[Start SUPPLIED INFORMATION]

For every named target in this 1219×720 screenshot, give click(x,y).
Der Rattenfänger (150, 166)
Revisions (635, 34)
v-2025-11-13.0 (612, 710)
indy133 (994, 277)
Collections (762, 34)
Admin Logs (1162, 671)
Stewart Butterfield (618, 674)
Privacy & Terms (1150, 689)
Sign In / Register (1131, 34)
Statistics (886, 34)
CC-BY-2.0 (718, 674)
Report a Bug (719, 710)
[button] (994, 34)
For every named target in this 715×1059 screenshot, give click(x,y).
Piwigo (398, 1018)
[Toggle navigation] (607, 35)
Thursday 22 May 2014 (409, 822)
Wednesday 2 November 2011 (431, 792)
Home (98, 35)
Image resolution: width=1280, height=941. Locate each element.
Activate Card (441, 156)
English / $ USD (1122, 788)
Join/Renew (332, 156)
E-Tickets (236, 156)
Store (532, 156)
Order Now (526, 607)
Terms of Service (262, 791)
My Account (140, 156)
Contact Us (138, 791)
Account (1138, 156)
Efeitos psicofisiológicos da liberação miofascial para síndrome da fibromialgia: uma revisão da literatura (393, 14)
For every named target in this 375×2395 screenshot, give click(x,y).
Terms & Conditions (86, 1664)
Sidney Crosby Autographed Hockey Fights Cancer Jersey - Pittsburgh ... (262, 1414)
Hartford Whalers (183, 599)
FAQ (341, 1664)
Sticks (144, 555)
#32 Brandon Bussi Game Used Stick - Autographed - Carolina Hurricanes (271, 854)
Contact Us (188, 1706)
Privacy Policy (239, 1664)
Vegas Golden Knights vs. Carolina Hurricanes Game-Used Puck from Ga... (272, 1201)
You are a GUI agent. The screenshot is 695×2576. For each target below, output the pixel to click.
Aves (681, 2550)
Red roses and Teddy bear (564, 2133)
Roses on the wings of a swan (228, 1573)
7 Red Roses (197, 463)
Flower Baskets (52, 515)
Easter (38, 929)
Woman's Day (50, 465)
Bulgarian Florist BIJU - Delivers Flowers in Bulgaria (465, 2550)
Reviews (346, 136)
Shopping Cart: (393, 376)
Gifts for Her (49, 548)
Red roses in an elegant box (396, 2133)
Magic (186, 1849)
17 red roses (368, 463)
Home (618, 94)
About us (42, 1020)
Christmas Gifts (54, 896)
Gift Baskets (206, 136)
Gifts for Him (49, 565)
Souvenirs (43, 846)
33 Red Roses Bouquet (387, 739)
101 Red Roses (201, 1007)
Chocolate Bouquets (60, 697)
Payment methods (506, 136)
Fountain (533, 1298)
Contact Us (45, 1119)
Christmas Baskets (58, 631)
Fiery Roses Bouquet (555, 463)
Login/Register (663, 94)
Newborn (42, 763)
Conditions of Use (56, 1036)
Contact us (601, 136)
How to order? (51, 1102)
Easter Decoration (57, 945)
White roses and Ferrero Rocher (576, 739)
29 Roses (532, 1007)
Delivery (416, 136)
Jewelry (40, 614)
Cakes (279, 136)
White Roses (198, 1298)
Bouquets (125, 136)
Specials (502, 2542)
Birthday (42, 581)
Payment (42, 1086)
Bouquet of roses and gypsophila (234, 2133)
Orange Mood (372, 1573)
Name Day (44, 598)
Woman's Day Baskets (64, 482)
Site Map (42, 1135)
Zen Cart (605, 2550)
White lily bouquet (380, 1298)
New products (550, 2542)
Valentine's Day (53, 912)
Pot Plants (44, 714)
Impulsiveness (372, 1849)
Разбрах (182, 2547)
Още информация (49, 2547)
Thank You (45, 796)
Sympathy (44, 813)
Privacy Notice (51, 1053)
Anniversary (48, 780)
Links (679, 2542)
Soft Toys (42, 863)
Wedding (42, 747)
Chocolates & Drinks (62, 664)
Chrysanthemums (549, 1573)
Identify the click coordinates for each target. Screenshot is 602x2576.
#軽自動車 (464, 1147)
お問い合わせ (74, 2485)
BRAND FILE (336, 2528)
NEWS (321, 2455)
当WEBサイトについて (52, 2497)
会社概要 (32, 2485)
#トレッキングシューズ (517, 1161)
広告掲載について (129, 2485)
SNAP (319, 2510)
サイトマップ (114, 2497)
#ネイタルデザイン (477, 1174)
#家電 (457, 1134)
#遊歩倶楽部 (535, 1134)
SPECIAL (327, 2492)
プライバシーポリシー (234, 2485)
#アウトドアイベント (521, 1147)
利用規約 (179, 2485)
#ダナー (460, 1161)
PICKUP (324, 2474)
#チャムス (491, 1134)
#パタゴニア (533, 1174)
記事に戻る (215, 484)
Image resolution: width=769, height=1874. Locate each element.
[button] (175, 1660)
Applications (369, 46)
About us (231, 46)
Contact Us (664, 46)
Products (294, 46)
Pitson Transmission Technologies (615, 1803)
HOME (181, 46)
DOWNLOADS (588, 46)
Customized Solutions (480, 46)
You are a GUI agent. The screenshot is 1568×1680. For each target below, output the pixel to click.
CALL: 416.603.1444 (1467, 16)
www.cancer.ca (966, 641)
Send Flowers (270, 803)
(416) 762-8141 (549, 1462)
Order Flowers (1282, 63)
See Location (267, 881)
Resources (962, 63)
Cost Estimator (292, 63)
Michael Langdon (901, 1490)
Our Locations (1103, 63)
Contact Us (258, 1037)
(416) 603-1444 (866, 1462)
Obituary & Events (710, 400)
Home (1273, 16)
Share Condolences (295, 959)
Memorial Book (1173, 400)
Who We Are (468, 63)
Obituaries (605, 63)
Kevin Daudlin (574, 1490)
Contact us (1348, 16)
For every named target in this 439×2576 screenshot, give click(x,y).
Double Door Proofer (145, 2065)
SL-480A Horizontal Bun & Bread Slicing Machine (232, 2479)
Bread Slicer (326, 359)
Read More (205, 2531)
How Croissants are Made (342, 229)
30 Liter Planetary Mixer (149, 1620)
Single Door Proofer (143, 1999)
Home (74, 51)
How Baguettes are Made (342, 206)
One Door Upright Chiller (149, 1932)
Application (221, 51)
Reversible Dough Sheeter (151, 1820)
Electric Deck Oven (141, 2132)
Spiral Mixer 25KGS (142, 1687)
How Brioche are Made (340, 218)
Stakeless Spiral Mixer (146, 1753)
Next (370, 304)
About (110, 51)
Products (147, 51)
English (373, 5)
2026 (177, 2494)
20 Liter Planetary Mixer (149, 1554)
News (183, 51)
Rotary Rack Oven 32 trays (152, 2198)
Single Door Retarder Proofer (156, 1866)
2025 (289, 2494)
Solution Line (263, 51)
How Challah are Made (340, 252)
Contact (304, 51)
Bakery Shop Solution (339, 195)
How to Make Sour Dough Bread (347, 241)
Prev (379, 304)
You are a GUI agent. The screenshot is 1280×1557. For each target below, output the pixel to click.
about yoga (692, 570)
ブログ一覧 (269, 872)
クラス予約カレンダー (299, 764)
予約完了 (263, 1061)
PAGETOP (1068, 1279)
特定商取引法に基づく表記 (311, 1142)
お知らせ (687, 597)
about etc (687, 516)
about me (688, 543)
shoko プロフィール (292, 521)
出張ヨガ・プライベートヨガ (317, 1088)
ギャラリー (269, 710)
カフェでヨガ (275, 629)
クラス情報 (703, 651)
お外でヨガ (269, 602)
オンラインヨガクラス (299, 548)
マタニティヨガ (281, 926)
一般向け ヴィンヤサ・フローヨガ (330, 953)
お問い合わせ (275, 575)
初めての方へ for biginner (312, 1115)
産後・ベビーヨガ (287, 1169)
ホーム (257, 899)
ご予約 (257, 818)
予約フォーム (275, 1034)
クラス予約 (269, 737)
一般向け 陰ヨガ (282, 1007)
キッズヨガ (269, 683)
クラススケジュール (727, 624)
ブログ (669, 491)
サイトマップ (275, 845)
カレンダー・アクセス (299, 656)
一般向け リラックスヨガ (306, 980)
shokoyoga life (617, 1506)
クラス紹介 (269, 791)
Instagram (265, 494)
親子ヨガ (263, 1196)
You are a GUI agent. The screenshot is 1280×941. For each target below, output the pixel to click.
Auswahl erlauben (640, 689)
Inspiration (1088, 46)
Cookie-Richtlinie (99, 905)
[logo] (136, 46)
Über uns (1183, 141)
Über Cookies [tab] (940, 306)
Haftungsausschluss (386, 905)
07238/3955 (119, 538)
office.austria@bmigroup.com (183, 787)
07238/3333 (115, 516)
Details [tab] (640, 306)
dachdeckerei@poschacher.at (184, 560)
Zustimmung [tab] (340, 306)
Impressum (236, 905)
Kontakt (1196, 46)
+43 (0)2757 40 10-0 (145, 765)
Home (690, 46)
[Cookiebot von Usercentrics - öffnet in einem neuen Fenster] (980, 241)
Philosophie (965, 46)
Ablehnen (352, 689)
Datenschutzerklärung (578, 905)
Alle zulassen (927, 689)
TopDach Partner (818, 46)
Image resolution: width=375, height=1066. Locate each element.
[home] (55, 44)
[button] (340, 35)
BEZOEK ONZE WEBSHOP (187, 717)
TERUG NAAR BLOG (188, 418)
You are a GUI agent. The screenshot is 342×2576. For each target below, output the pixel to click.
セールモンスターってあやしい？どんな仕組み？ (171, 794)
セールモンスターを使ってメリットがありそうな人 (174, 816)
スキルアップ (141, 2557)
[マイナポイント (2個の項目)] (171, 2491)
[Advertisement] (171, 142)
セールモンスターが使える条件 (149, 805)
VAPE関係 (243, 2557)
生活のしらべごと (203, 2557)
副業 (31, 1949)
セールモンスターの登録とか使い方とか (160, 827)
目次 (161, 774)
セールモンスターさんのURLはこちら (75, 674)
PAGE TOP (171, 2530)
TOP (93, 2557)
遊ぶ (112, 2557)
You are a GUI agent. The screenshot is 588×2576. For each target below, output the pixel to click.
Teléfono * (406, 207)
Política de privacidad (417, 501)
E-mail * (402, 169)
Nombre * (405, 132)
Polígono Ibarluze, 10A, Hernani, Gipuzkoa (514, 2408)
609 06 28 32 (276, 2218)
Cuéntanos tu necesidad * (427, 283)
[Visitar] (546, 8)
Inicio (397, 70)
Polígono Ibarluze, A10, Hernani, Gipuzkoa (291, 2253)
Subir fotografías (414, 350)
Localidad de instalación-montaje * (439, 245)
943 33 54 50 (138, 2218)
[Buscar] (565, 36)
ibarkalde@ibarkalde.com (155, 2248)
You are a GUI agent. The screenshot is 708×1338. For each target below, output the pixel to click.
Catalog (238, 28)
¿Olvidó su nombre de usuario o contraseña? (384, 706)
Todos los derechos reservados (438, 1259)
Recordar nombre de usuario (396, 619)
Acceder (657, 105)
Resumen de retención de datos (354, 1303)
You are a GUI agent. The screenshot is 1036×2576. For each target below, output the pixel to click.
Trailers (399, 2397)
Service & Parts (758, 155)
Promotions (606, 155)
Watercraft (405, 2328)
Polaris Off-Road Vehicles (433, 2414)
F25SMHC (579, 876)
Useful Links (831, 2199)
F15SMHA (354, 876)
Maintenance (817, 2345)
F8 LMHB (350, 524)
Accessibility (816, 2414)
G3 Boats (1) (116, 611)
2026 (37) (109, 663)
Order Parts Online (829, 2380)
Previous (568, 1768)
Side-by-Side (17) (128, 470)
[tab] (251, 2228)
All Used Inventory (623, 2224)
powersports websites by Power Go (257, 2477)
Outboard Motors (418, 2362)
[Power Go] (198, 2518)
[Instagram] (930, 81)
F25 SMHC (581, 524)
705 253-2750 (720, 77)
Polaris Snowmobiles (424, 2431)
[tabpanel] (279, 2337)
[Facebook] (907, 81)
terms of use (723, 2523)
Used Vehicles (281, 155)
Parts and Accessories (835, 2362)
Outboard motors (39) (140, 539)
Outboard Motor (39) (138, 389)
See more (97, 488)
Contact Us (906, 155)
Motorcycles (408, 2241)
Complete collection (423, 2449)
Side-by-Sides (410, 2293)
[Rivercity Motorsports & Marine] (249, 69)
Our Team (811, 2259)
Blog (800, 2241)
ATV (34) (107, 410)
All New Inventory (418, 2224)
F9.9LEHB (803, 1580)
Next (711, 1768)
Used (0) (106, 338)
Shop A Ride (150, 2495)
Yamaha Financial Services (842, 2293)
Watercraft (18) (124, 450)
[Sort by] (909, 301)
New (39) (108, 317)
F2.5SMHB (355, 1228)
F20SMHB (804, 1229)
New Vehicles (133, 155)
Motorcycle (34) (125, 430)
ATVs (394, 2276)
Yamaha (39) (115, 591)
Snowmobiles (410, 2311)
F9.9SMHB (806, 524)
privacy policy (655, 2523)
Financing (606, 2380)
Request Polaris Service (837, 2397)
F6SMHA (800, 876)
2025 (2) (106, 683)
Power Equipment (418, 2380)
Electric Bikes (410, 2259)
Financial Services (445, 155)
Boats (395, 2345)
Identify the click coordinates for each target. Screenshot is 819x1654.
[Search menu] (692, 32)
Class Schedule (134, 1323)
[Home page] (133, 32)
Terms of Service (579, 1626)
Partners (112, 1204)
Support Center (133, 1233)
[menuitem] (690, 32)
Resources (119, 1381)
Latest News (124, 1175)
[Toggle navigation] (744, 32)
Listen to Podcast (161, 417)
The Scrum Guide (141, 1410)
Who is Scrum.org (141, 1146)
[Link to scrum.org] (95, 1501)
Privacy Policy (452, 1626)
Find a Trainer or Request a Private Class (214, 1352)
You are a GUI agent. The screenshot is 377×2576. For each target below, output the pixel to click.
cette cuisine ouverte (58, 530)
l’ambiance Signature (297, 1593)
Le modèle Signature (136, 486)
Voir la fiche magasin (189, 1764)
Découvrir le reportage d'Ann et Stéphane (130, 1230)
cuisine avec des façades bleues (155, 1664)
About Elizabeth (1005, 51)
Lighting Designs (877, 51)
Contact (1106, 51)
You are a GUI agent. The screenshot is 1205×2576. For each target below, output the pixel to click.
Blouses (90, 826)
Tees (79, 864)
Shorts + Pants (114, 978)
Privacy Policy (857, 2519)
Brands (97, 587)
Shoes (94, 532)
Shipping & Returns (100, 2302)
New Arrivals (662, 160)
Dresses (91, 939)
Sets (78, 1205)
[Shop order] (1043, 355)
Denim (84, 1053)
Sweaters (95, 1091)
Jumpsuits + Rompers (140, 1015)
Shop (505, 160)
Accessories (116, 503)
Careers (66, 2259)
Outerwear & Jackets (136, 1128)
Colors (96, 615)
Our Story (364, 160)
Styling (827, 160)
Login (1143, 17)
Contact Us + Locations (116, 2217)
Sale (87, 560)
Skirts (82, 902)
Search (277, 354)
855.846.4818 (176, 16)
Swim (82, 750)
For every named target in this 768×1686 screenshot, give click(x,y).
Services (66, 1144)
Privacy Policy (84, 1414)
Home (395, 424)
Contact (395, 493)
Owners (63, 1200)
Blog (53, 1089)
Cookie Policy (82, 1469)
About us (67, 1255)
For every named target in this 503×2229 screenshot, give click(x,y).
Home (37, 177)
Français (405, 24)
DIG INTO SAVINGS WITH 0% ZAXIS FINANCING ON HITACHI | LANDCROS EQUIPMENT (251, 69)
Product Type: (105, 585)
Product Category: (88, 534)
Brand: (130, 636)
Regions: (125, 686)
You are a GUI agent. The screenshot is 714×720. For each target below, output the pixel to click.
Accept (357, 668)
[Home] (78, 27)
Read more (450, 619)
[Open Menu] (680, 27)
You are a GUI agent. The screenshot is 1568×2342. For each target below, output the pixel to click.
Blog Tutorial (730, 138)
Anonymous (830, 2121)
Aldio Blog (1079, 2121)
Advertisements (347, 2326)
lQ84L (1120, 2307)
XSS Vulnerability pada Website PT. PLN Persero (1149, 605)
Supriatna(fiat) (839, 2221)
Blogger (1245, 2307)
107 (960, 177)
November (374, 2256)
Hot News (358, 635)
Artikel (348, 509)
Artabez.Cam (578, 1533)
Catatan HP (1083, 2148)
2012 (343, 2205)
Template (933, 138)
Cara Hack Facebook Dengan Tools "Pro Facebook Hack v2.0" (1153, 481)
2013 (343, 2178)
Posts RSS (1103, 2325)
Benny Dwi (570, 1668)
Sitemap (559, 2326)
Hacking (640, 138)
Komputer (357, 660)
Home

[End SUPPLIED INFORMATION]

▶ [GOAL OF THE EXERCISE] Add 52 to every number in the coordinates of the material, from the line containing "l’ambiance Signature (297, 1593)" through the line containing "Contact (1106, 51)", both included. Write out each of those lines again in full, with the new coordinates.

▶ [FINAL ANSWER]
l’ambiance Signature (349, 1645)
Le modèle Signature (188, 538)
Voir la fiche magasin (241, 1816)
Découvrir le reportage d'Ann et Stéphane (182, 1282)
cuisine avec des façades bleues (207, 1716)
About Elizabeth (1057, 103)
Lighting Designs (929, 103)
Contact (1158, 103)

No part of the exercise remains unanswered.